O Dinheiro
- Author: Miguel M. Abrahão
- Language: Brazilian Portuguese
- Genre: Comedy
- Publisher: Editora Shekinah (1983) and Editora Agbook (2009)
- Publication date: 1983 (play)
- Publication place: Brazil

= O Dinheiro =

Theatrical comedy by Miguel M. Abrahão

O Dinheiro is a theatrical comedy in two acts, written by Brazilian dramatist Miguel M. Abrahão in 1976 and published first in 1983 in Brazil.

==Plot summary==
O Dinheiro, written in 1976 and revised by the author in other opportunities, is the best-known work of dramaturgy by Miguel M. Abrahão. Combining fakeness, comedy and detective's elements, this story is about a family that is made prisoner in an isolated mansion for twelve years, just to receive uncle Josafa Paranhos I's inheritance, following the rules of a really creepy will.

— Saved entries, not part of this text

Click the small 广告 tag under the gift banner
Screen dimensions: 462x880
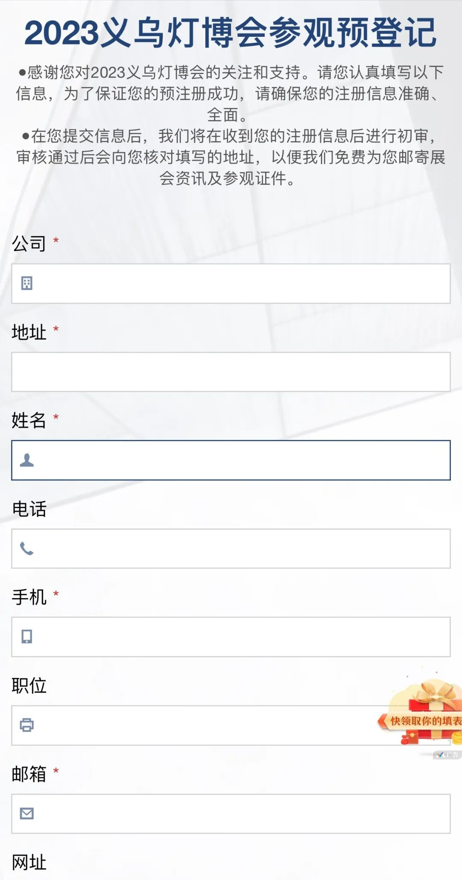tap(447, 755)
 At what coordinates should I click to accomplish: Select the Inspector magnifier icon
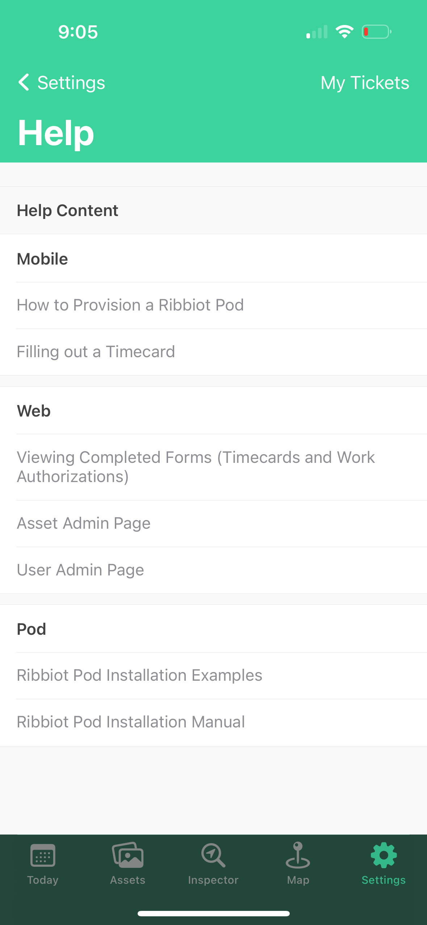pos(213,855)
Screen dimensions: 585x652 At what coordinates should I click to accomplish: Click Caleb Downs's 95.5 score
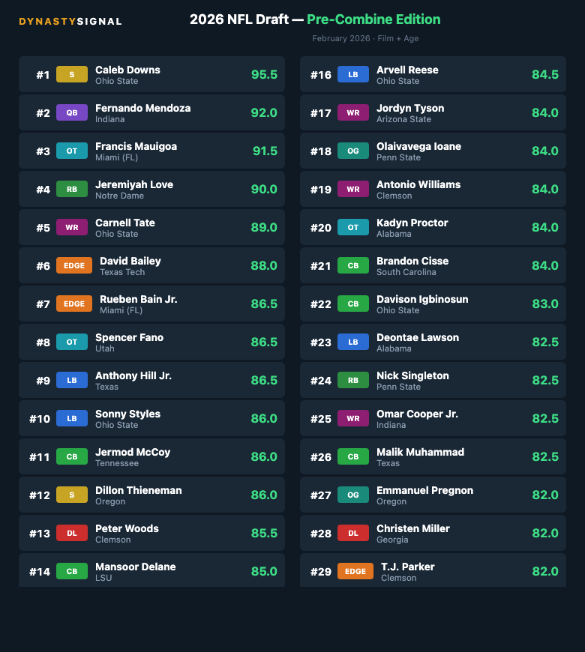pyautogui.click(x=264, y=75)
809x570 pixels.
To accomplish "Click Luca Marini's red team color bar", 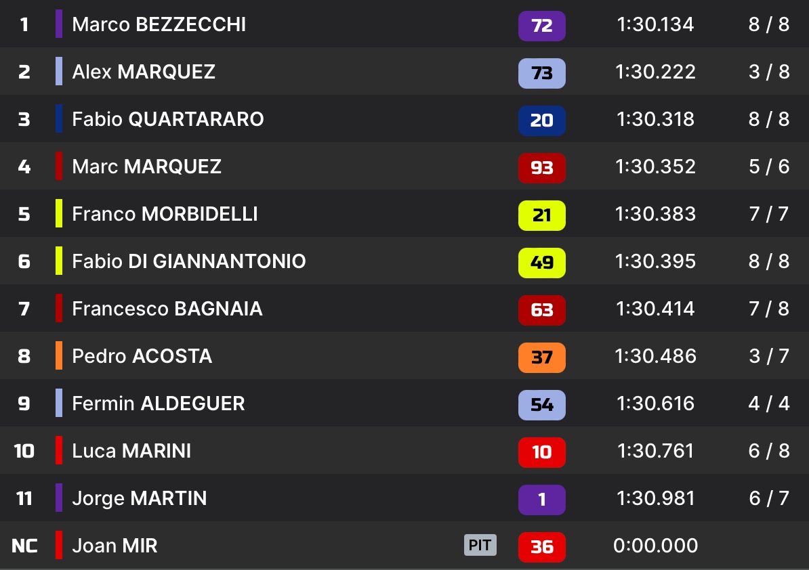I will tap(59, 451).
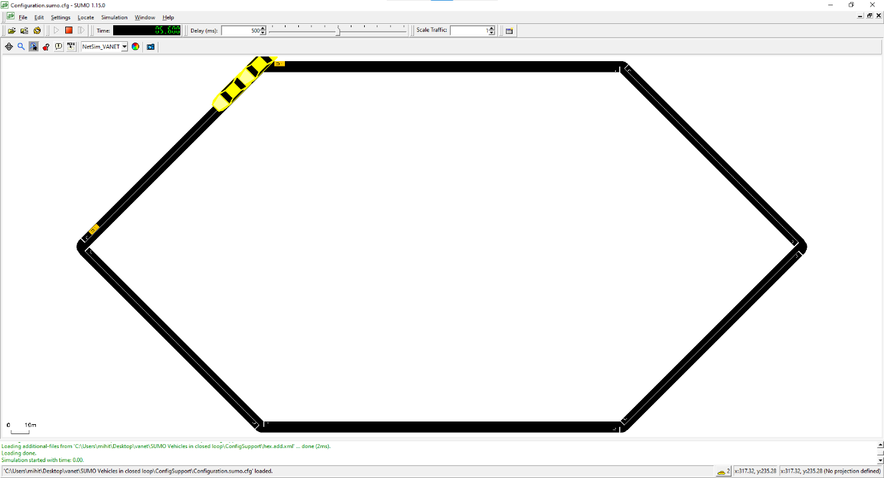Click the reload simulation icon

pyautogui.click(x=37, y=31)
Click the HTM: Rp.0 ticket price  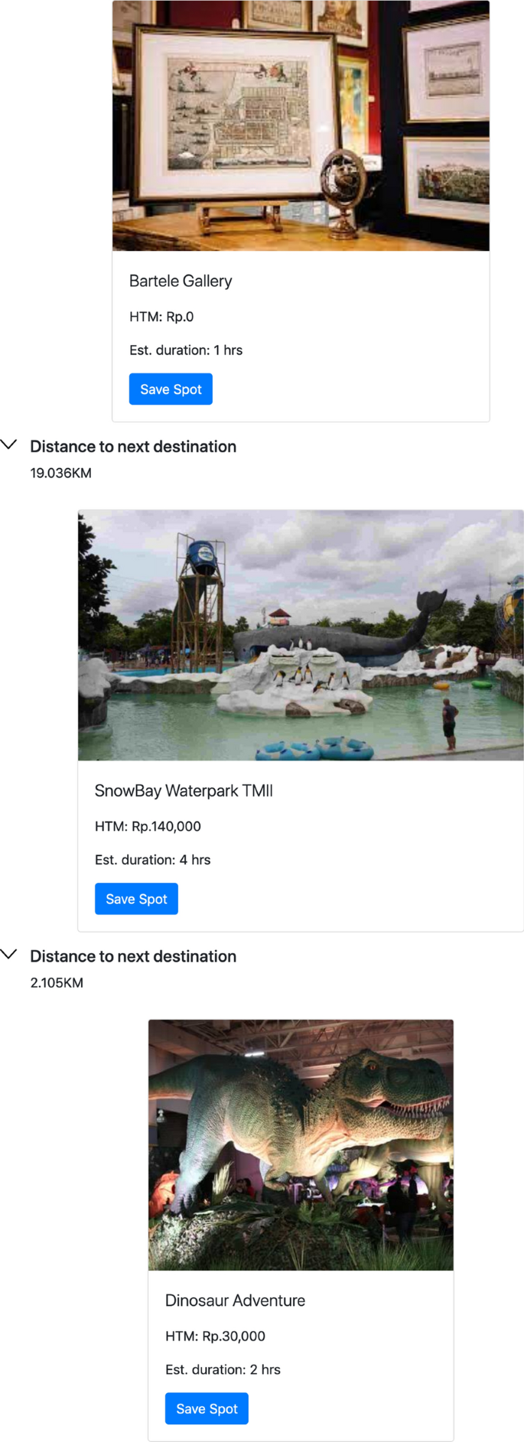(161, 317)
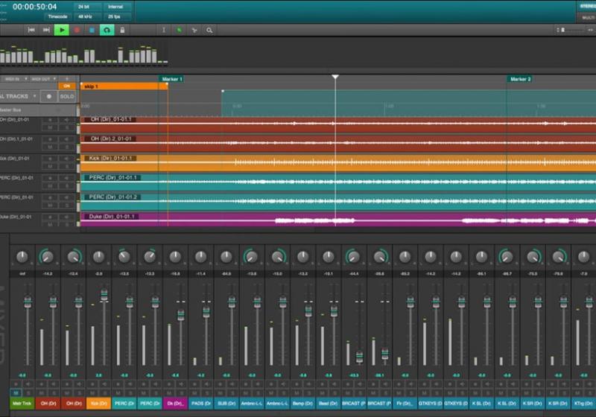Toggle the global SOLO button
596x417 pixels.
pyautogui.click(x=67, y=96)
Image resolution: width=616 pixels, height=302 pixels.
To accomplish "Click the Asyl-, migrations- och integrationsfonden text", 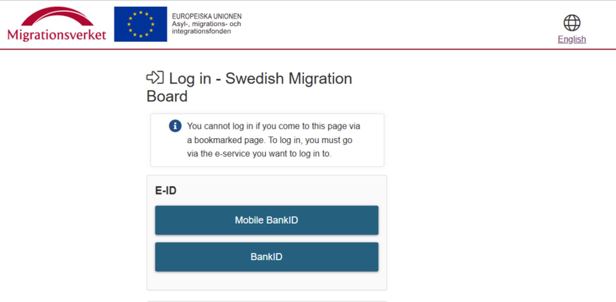I will point(206,28).
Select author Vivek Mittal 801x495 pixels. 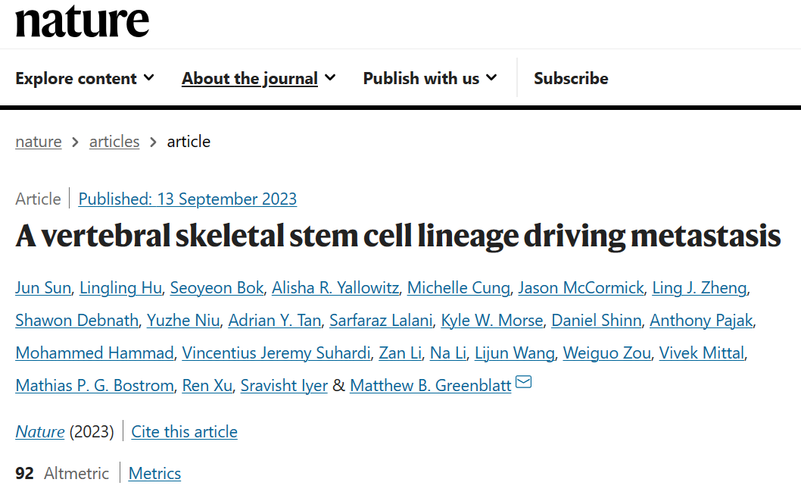pyautogui.click(x=701, y=353)
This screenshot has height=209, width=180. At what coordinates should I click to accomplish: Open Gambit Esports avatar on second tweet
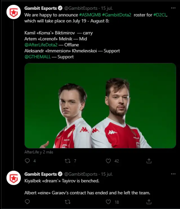click(14, 178)
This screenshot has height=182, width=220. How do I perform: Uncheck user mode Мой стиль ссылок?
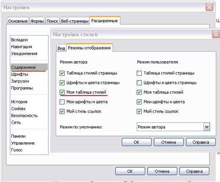[139, 111]
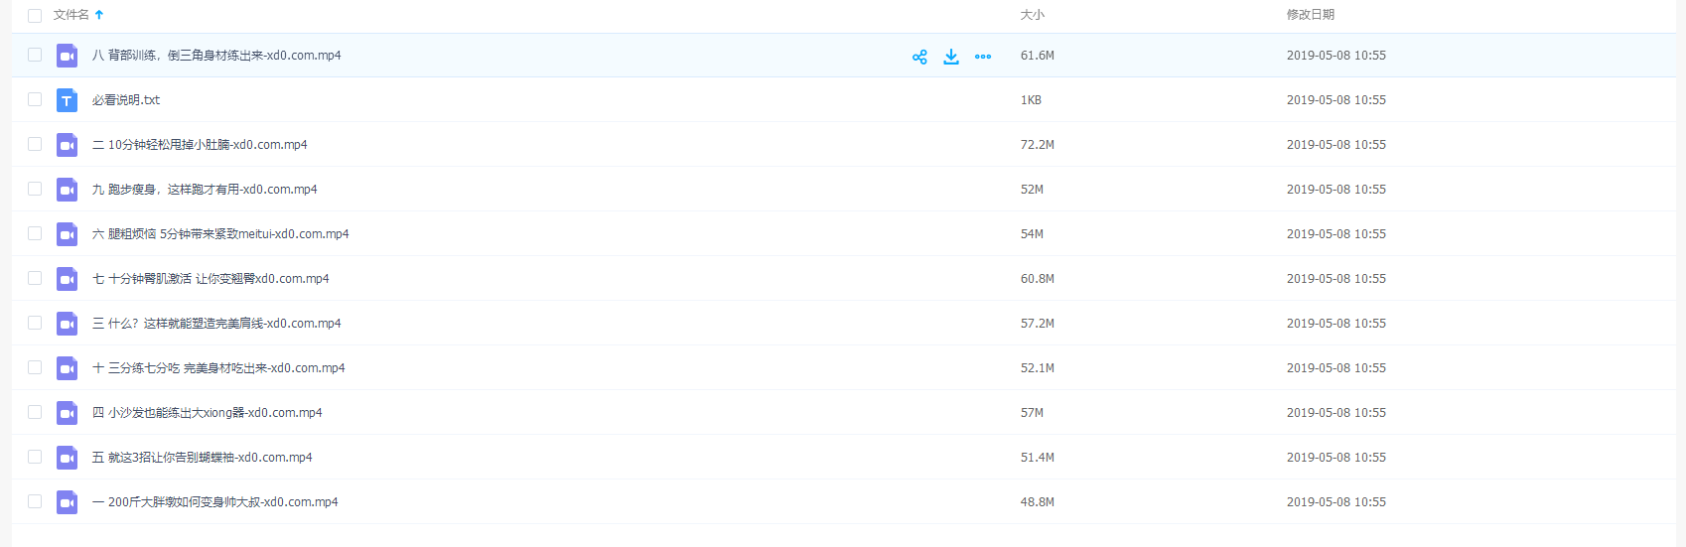Click the share icon on the first file row
This screenshot has width=1686, height=547.
point(919,57)
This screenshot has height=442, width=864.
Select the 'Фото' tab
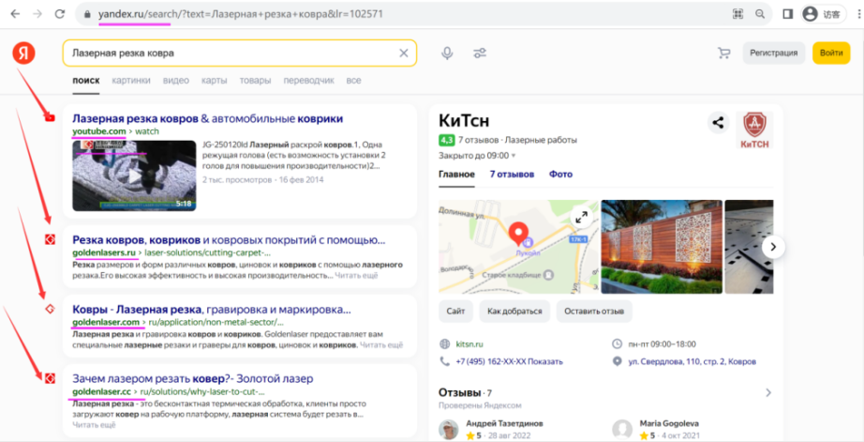coord(560,175)
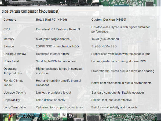This screenshot has width=161, height=121.
Task: Select the Repairability row label
Action: coord(12,100)
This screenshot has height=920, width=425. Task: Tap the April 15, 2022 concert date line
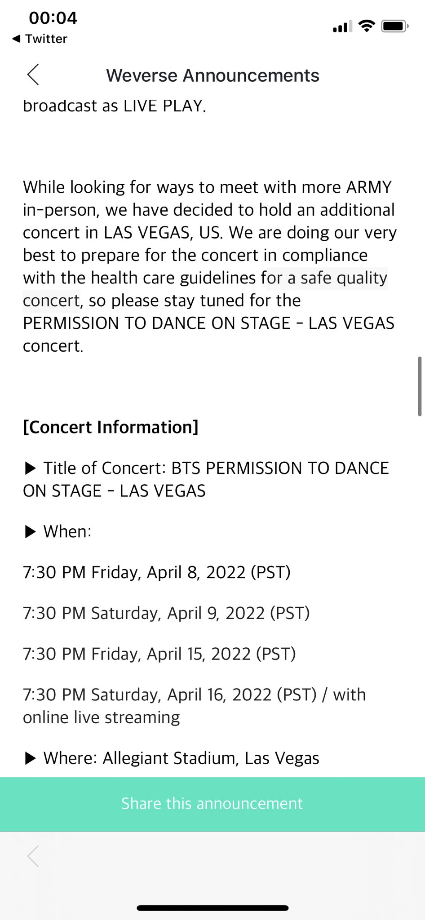tap(159, 654)
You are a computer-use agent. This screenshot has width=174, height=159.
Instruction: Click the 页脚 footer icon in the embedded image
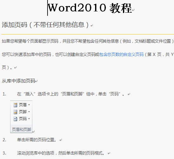click(15, 112)

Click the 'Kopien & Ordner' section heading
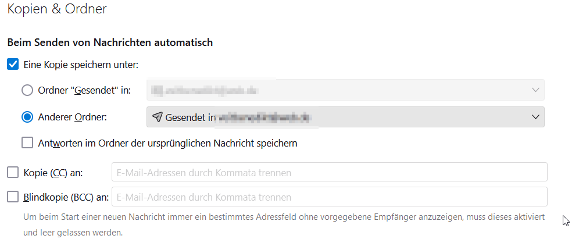[57, 9]
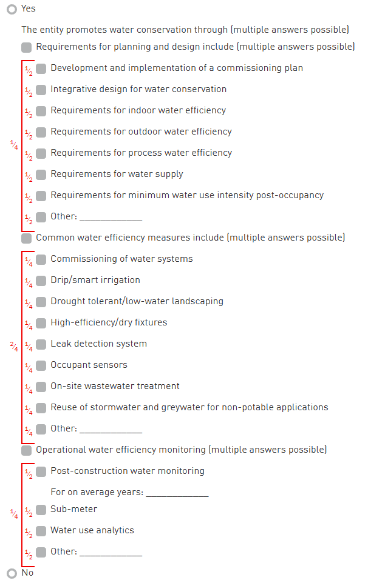
Task: Tick Requirements for process water efficiency
Action: pyautogui.click(x=41, y=153)
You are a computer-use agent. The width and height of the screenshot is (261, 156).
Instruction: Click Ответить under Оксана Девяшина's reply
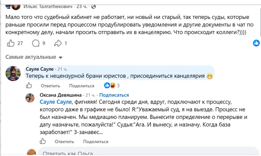pyautogui.click(x=64, y=142)
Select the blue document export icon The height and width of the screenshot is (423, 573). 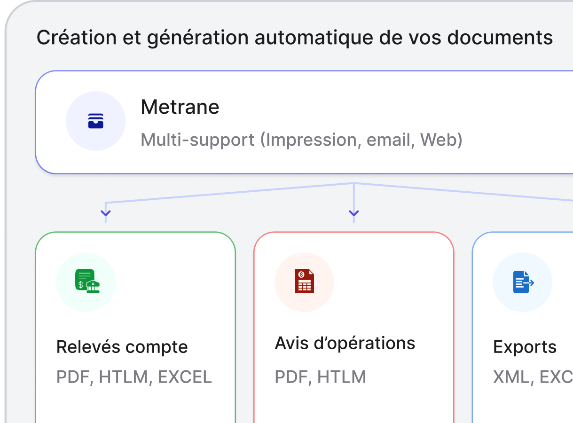pos(522,282)
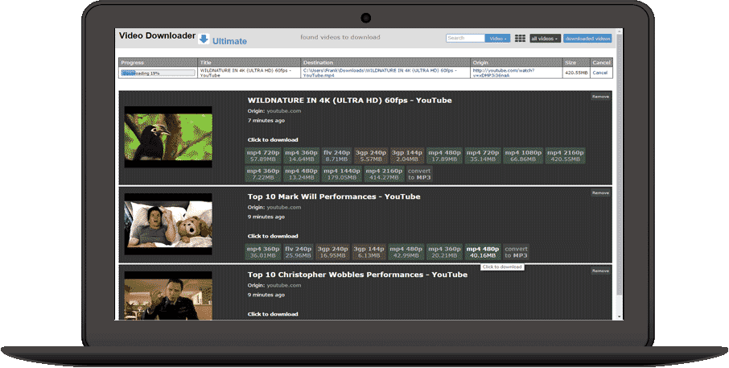Viewport: 729px width, 368px height.
Task: Download WILDNATURE as mp4 1080p 66.86MB
Action: pos(524,155)
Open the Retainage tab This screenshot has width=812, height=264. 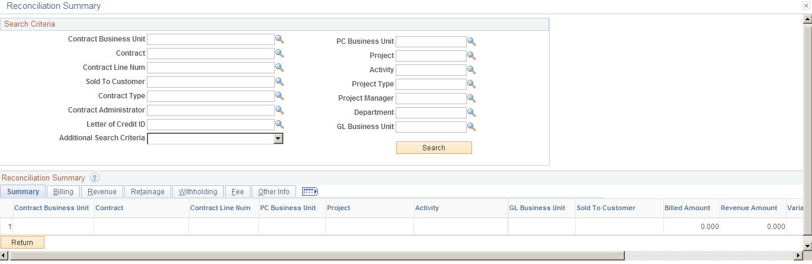click(x=148, y=192)
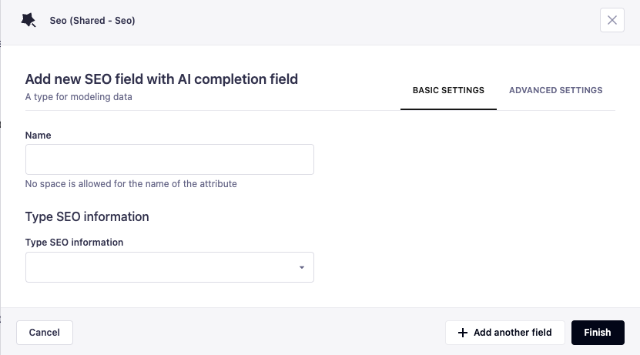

Each character presents a pathological deviation, all linked to the habit of collecting something (syringes, boards, men, spiders), or fixed ideas (such as ET or famous characters in American films).
At the end of the twelve years, advocates of Josafá require that hosts in the mansion, a young man intern: Alexandre Pousa. And, coincidentally with his arrival, apparently accidental deaths begin to occur at the mansion, leaving the question in the air: murders or fatalities?

==Bibliography==
- COUTINHO, Afrânio; SOUSA, J. Galante de. Enciclopédia de literatura brasileira. São Paulo: Global; Rio de Janeiro: Fundação Biblioteca Nacional, Academia Brasileira de Letras, 2001: 2v.